Members of the CDC Organizing Committee for the 2020 primaries

   Besides the Chairman, the Chairman of the CDC Youth League is another powerful position, as the party is made up of mostly youths. Jefferson T. Koijee rose to prominence when he ascended to the Chairmanship of the CDC Youth League. Majority of the youths in the party look up to him for assistance when in need, seek his blessing when contesting for positions (even outside the CDC) and regards him as their generational leader.

   With Youth Chairman Koijee aligning with the interest of Chairman Morlu for the upcoming primaries, it is like passing a camel through the hole of a needle for anyone to defeat that interest. This could possibly be the reason why the Deputy Commerce Minister, Jemima Wolokolie, recently took to the airwaves to descend on the Party Chairman and the Youth League Chairman for publicly showing support for Representative Thomas Fallah’s candidacy.

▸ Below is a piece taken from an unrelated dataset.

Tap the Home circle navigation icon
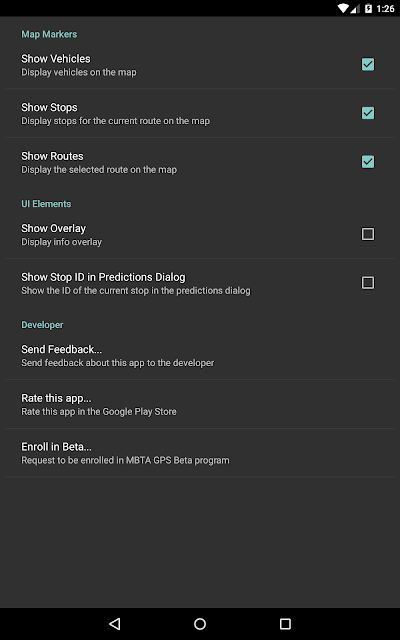The height and width of the screenshot is (640, 400). (200, 624)
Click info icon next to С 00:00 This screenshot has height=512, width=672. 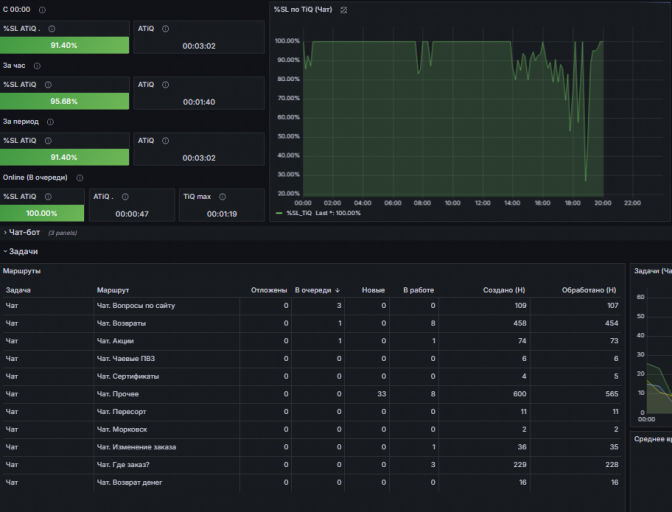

   However, the party’s Standard Bearer, now President of the Republic of Liberia, George M. Weah, is seen as the single most important individual of the party, on whose image the party is gaining all the successes and fortunes. He is the only person with the voice to turn any decision or support around, as even the leaders of the party are of the belief that they are strong because of President Weah, who is naturally loved by the ordinary people that the party claim to stand for. Howbeit, at many times he remains silent on party issues and allows the party’s leadership to take seize of the situation. In fact, up till now, the position of President Weah is not yet clear as to which side of the divide he takes interest in for the party’s senatorial candidate.    Inner circle members of the CDC are saying that the revolt is not against Minister Tarpeh, who is seen from a distance as a part of the privileged few and ruling class that constitute the committee. They revealed to this paper that the revolt squarely has to do with blocking the business interest of Chairman Morlu, Senator Joseph, Representative Gray and others, who labored tirelessly to bring a multi-billion dollar company to Liberia but were royally screwed by the very men who constitute the committee. This is the reason why the CDC in-house fight is not going away anytime soon.